Yaşam

"Odanızda biri mi var?” – Sapanca’daki gizli kamera skandalı! Bizi ne kadar izliyorlar?

Gözünüzün Görmediği Gözler Var! Sapanca’daki gizli kamera skandalı, bir tatil kabusunun ötesinde distopik bir gerçeği ortaya çıkardı. Devletin bile denetleyemediği bu sistemler özel hayatı tehdit ediyor. Uzmanlar uyarıyor: “Panopticon başladı, kimse yalnız değil.”

Panopticon korkusu gerçeğe mi dönüşüyor?

Sapanca’da bir bungalovda ampul içine gizlenmiş gizli kameranın bulunmasıyla başlayan tartışmalar, sadece bir skandaldan ibaret değil. Toplumda büyük bir “gözetlenme” paranoyası doğarken, bu olay adeta Foucault’nun Panopticon teorisinin ete kemiğe bürünmüş hali oldu.

Gizli Gözetim Gerçek Oldu: E-Ticarette Her Bütçeye Kamera Var

Sakarya'nın Sapanca ilçesindeki turistik bir bungalovda, konaklayan müşterilerden birinin ampulden şüphelenip içinden kamera çıktığını fark etmesiyle Türkiye yeni bir “gözetleme skandalıyla” sarsıldı. Olay sonrası yapılan araştırmalar ise asıl dehşeti ortaya koydu: Türkiye’nin en büyük e-ticaret platformlarında, 300 TL’den başlayan fiyatlarla her türlü forma bürünmüş (priz, kalem, baca kapağı, ampul vs.) gizli kameralar satılıyor. HD ve 4K çözünürlükte çekim yapabilen bu cihazlar, ses kaydı özelliğiyle birlikte adeta birer “gizli gözetim silahı”.

Foucault Haklı mıydı? Panoptikon Gerçek Oldu

Fransız düşünür Michel Foucault’nun “Panoptikon” kavramı, 18. yüzyılda geliştirilen dairesel hapishane modeline dayansa da modern toplumun kontrol mekanizmalarını anlatmak için kullanılan bir metafora dönüşmüştü.

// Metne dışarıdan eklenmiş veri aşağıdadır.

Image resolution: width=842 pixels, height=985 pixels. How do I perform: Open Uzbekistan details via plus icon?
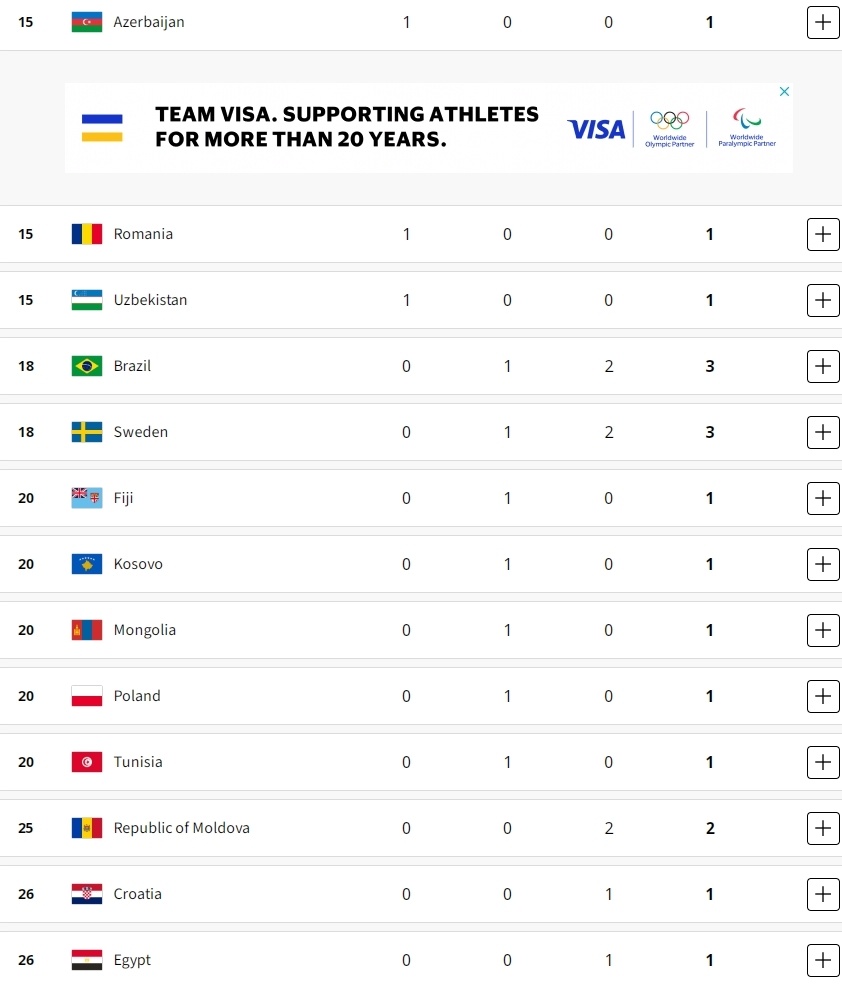click(x=823, y=300)
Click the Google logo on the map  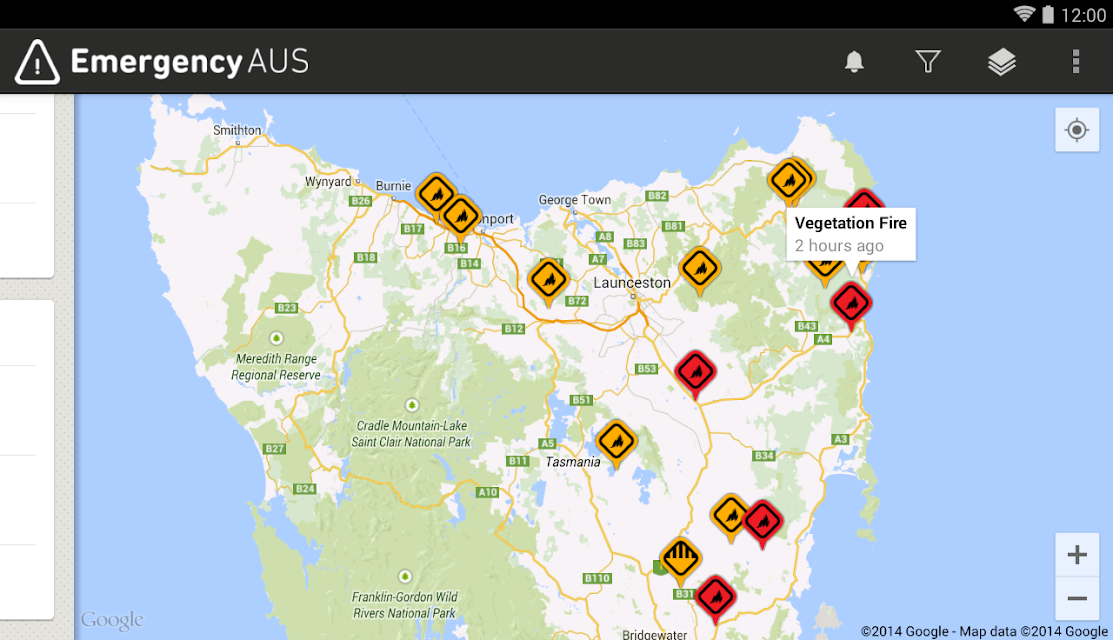tap(112, 619)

Bu sistemde herkesin her an gözetlenebileceği düşüncesi, bireylerin kendilerini sürekli denetim altında hissederek otosansür uygulamasına yol açar.

Sapanca’daki olay, tam da bu teoriyi doğrular nitelikte. Artık insanlar sadece otel odasında değil, duşta, yatakta, çocuklarıyla baş başayken bile "Acaba izleniyor muyum?" endişesi taşıyor. Panoptikon’un metaforu, gündelik hayatın soğuk gerçeği oldu.

Uzmanlardan Uyarı: Yasal Boşluklar Gözetim Toplumunu Teşvik Ediyor

Bilişim ve yapay zekâ hukuku uzmanı Avukat Yaren Erdem, olayın sadece bir mahremiyet ihlali değil, sistemsel bir sorun olduğunu vurguladı:

“Kamera satışı serbest ancak kullanım amacı kontrolsüz. Yasal boşluklar, teknolojik gözetimi teşvik eder hale geldi. Özellikle günübirlik evler ve kreşlerde bu cihazların kullanıldığını biliyoruz.”

Tüketici Konfederasyonu Başkan Vekili Av. İbrahim Güllü ise mağdurların hem maddi hem manevi tazminat davası açabileceğini belirtti:

“Bu açıkça özel hayatın ihlali ve ayıplı hizmettir. Tüketici hakkını aramalı.”

Sektör Tedirgin: “Herkes Odasında Kamera Arıyor”

Sapanca’daki işletmelerden biri olan “Kadir’in Ağaç Evleri”nin kurucusu Kadir Kaya da yaşananlardan dolayı büyük bir üzüntü duyduklarını belirtti:

“İnsanlar farklı bir deneyim için bungalovları tercih ediyordu. Şimdi ise ilk işleri odada kamera aramak. Bu olay sektöre zarar verdi. Lütfen bu işi yapanlar hızla ayıklansın.”

Siber Güvenlik Uzmanı: “Alıcı Kimliği Doğrulanmalı”

Siber güvenlik uzmanı Muharrem Baki ise çözüm önerisi sundu:

“Bu cihazların satışı tamamen yasaklanmasa da, tıpkı reçeteli ilaçlar gibi izne tabi tutulabilir. En azından kimlik doğrulaması şart olmalı.”

Panoptikon Gölgesinde Bir Toplum

Sapanca’daki olay, yalnızca bir tesisin değil, bir toplumun nasıl kontrol korkusuyla yaşadığını gözler önüne serdi. Artık gözümüz, sadece bizi izleyene değil, bizi izleyebilecek herkese çevrilmiş durumda. Gözetim, bir istisna değil; norm haline geldi.